In either case the string at the end of the HEADING line has to be available
(using the .PDF_LINK key) so that the "+" symbol can be replaced by the given
text. This means that whatever is given as the NAMED  has to be used as
part of the array which holds the heading strings and for text converted to
\[u] form this would not be a legal identifier name, hence the need to
munge it into something acceptable which can be reconstituted.

Your example using \A'' is not helpful since it would reject any non-latin
language being used as a NAMED .

> No, I accept your premise that the main driver behind "stringhex" was this:
>
> > The problem lies in the original pdfmark API, if you look at the
pdfmark.pdf you will see that in the sections describing .pdfhref M and
.pdfhref L which both refer to a "dest-name" and "descriptive text", it says
that if a dest-name is not given the first word in the description is used as
the dest-name.
>
> I appreciate your explanation.  If the problem was with the pdfmark API,
then let's fix the pdfmark API.
>
> In particular, this:
>
> > if a dest-name is not given the first word in the description is used as
the dest-name
>
> ...strikes me a short-sighted, especially without any validation going on. 
A textual description of a hyperlink/bookmark might contain all sorts of crazy
stuff.  (Like Cyrillic or CJK characters or, worse, motion or type-size or
font-selection escape sequences.)

The pdfmark API was around well before I wrote gropdf, so I just had to
support it.

What about embedded calls to macros (i.e. \*[macro arg]) I deal with that as
well. Here's an example from mom-pdf.mom again:-

.AUTHOR "Deri James" "\*[UP .5p]and" "Peter Schaffter"

Mom's AUTHOR macro predates pdf integration so it made sense to just add:-

.pdfinfo /Author \\$*

(or similar) to the macro. Which produces in the grout file:-

x X ps:exec [/Author (Deri James, \v'-.5p'and, Peter Schaffter,) /DOCINFO
pdfmark

(using the pdf.tmac on my branch) and if you look at the finished pdf you will
see a pristine author attribution in the document properties.

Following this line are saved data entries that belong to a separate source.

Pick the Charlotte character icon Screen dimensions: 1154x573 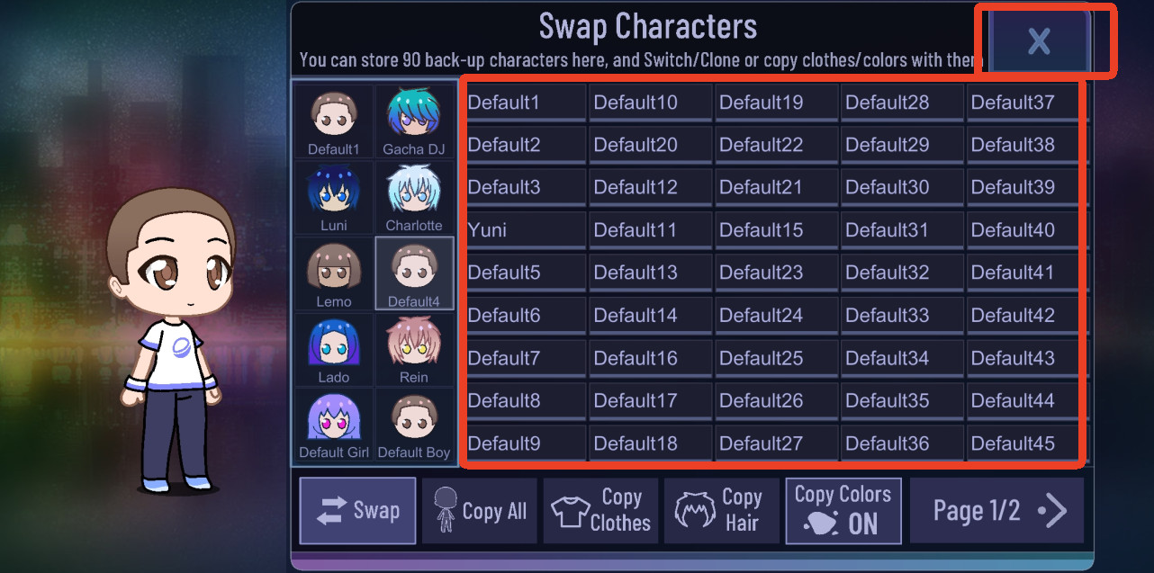coord(414,198)
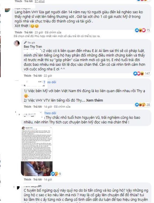Screen dimensions: 154x203
Task: View reactions on the comment with 28 reactions
Action: click(140, 105)
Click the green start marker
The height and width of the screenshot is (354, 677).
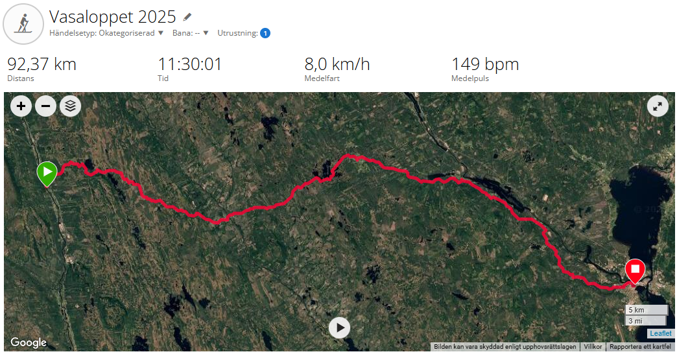pos(47,174)

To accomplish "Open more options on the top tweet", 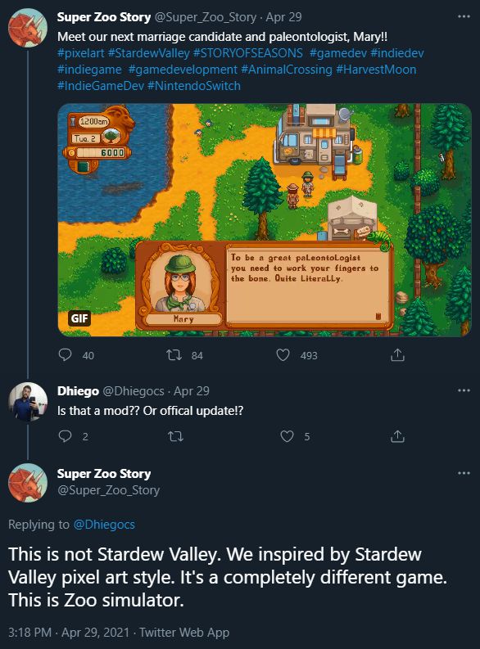I will [464, 16].
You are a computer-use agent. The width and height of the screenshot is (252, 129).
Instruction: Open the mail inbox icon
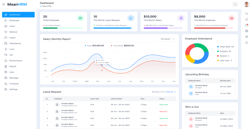[x=247, y=25]
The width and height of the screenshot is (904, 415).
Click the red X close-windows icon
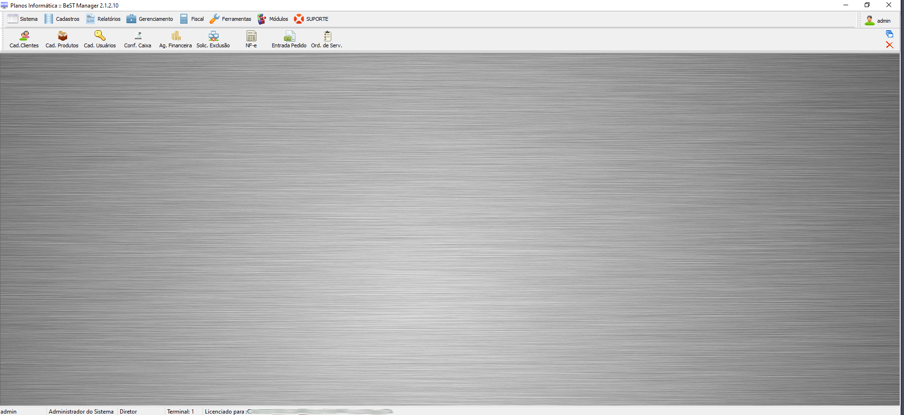pyautogui.click(x=889, y=45)
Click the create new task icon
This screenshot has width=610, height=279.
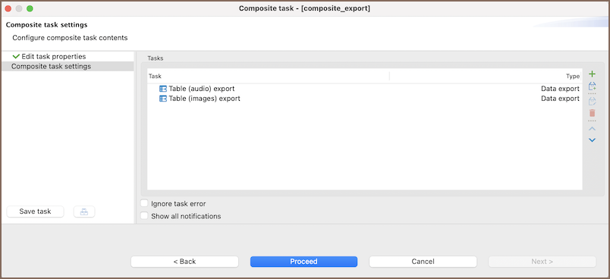(592, 86)
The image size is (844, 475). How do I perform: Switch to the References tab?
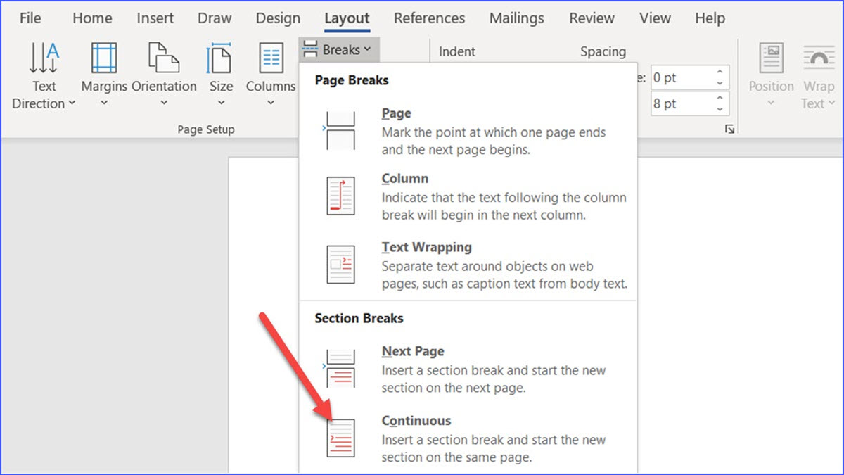pos(429,18)

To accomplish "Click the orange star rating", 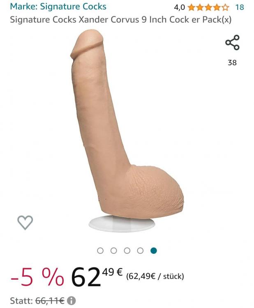I will tap(208, 7).
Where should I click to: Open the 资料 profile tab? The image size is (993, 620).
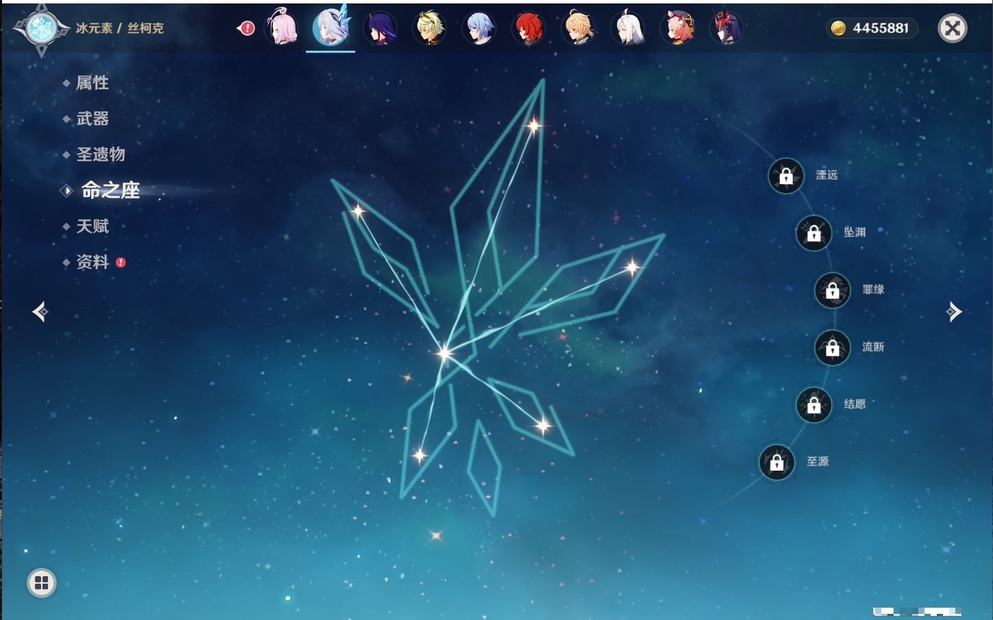pyautogui.click(x=93, y=262)
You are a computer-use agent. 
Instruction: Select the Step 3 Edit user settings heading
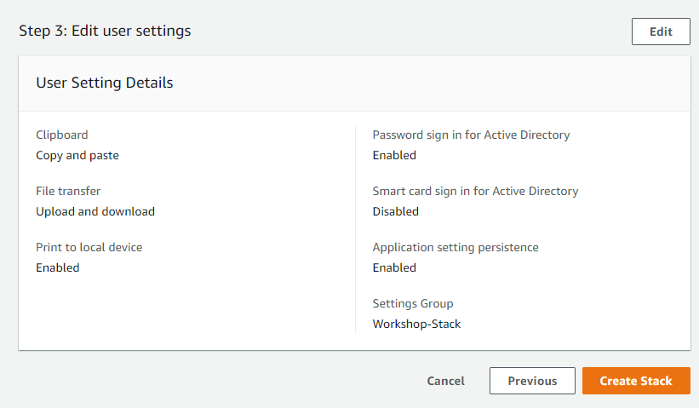coord(105,31)
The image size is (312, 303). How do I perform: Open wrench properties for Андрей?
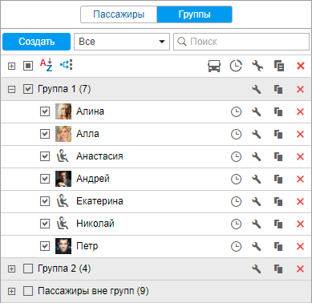257,179
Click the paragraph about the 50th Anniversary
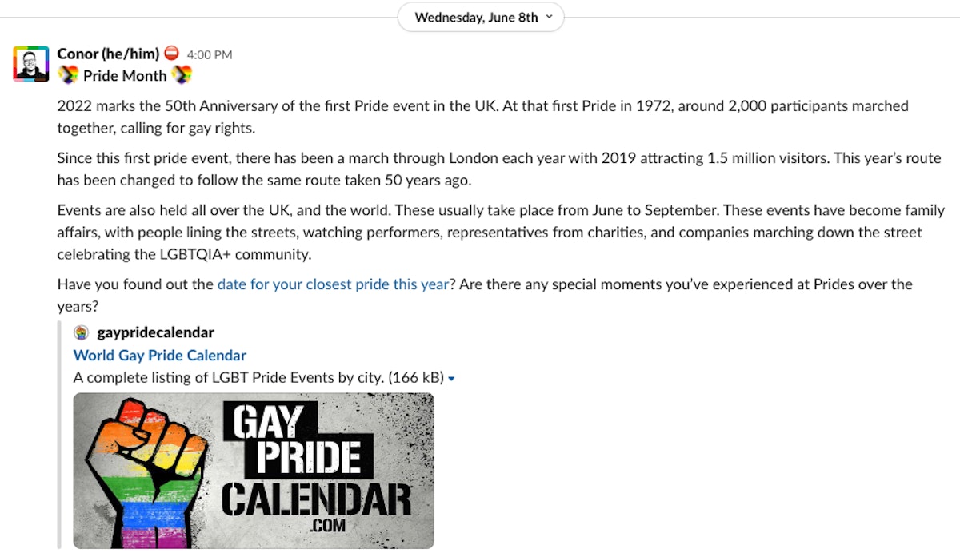This screenshot has height=553, width=960. pos(480,117)
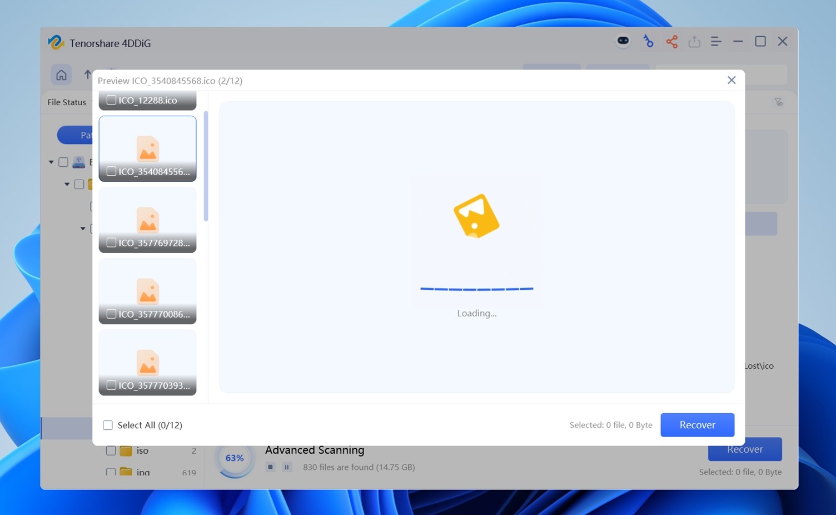836x515 pixels.
Task: Pause the scanning process
Action: 287,467
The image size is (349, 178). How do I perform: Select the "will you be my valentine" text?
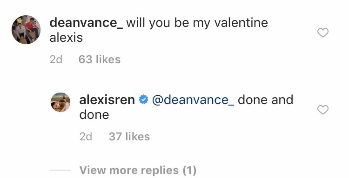coord(197,23)
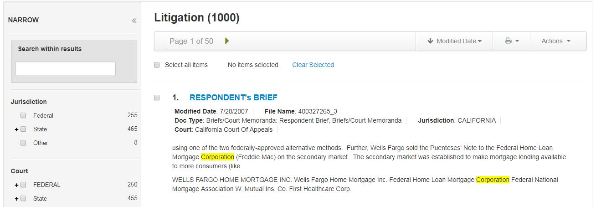Click the sort direction arrow by Modified Date
Image resolution: width=596 pixels, height=207 pixels.
(430, 41)
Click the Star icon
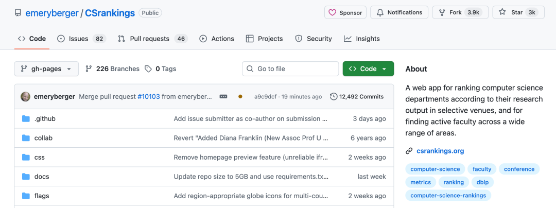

>Assuming that it was going to be a well-behaved sequence of ASCII bytes or
even that one could "sanitize" or "cln" one's way through was a hopeless
notion.  That won't be practical until we have a string iterator and more
conditional expressions that enable the user of an iterator to identify the
type of each item in an iterated string/macro/diversion.  But if I understand
you correctly, we don't need that fancy new stuff to solve the present
problem, with stringhex or without.

No such assumption is made, I expect the data to be dirty, I have removed
an*cln, asciify and never used sanitize. Stringhex is to make the NAMED 
acceptable to be used as a string name. I need none of your "fancy new
stuff".

> It would probably benefit me to look up Peter's documentation on _mom_'s
"HEADING" macro.  It is a bit baffling to me that one has to repeat arguments
like 

[bug #59962] soelim(1) man page uses pic diagram--should it?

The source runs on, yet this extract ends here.